> SOURCE PASSAGE
I. Painting and Modernity
For a long time, we have been familiar with tableau style paintings or such style of works that are flat and hung/seen parallel to a wall standing vertically, as a main form of pictorial art. Based on this form, now we used to call paintings ‘two dimensional work’ in a broad sense, and there were even critics such as Clement Greenberg who considered that the essential norm of pictorial art that guarantee independence of painting from other art is ‘flatness’.
But looking back on our art history, ancient paintings drawn and painted in caves like Lascaux or Altamira expand three dimensionally on the surface of the cave raising complexly in the whole space. Such form of painting is inherited by various kinds of religious architectures or ritual spaces all over the world. They are filled with images or pattern that symbolize religious or ritual meanings on their walls, ceilings, floors—whole architectural space.

 When the concepts of architecture, painting or art still remained undifferentiated, our ancestors needed religious or ritual spaces to contact with ‘Others’ like death and catastrophe that we cannot control, or dream and vision that give us some hints for living. Every cultural activities such as ‘building a space=architecture’ or ‘seeing a vision=painting’ were united at that time, and they didn’t need the differentiated or isolated concepts of architecture or painting. And as architecture and painting were united as one space, there was no need for pictorial art to fall within the form of two dimensional flatness.

> DATASET CONTENT
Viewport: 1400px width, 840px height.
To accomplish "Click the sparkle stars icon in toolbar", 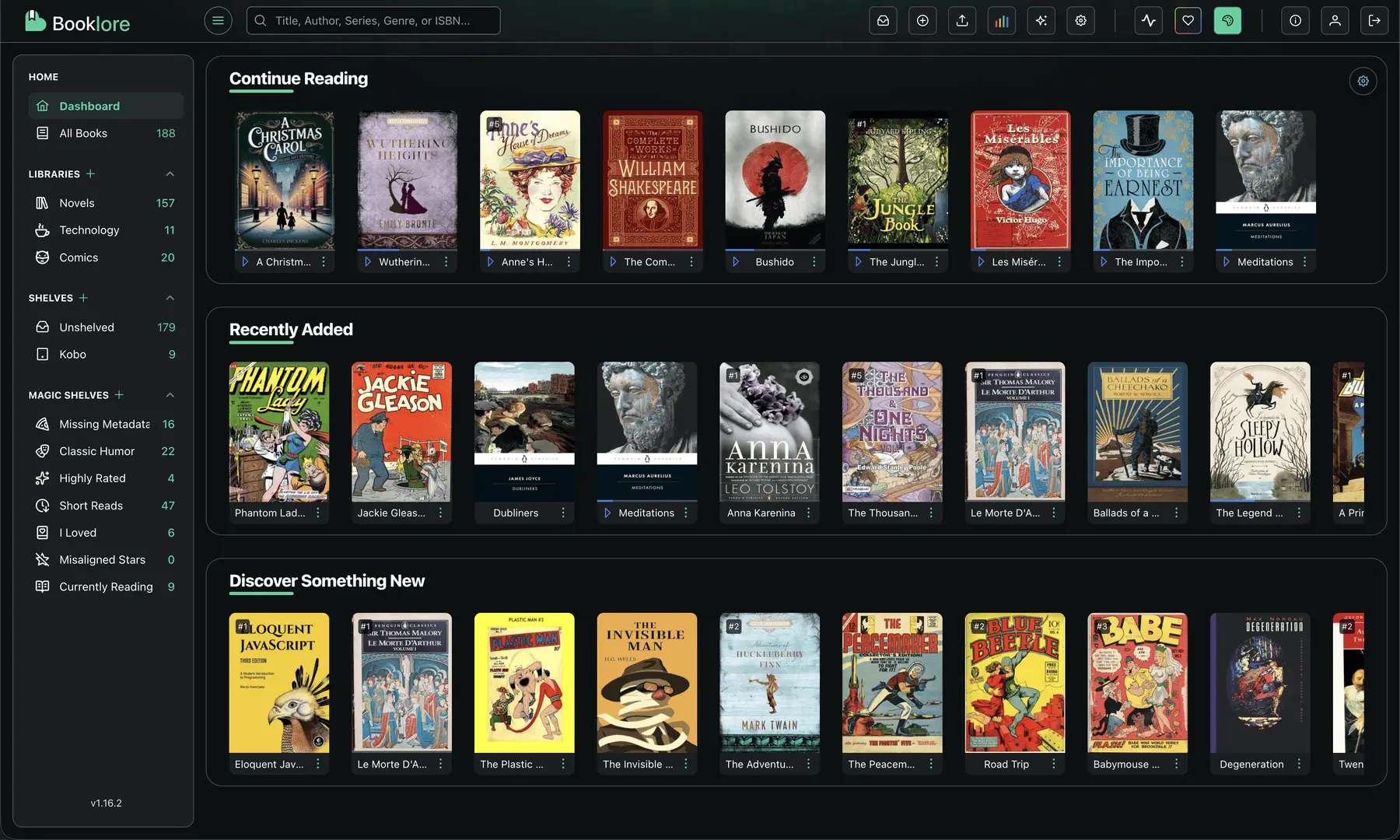I will click(x=1041, y=21).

> WHAT TO WORK ON
a: In the passage on painting and modernity, what did Clement Greenberg consider the essential norm that guarantees painting's independence from other art?
b: Write the next few sentences of the passage on painting and modernity, picking up after its final sentence.

> ANSWERS TO EACH TASK
a: Flatness.

b:
Conversely, we can also consider that architecture and painting were isolated from each other in the process of differentiation and independence of the concepts of every art form. In this process of purification, architecture were forming just a three dimensional construction as a ‘pure’ shelter, and painting were forming just a two dimensional surface as a ‘pure’ visual medium. Classification and verification of every objects and concepts critically to clarify the essence of them is the important project for the process of modernization—for the challenge of this age to make ‘Human’ control the whole thing of this world instead of the transcendent existence such as gods. Content self-criticism and self-definition is the very essence of Modernism, as Greenberg insists, and therefore pictorial art required flatness as the essential norm of itself that shared with no other art.

 Thus tableau or such flat style painting flourished in the process of modernization over hundreds years (also the spread of private ownerships of art in modernization took a vital role in this process). And finally, according to Greenberg, some Modernist painters got to the ultimate achievements to create their expressions that clarify the only norm of pictorial art—flatness.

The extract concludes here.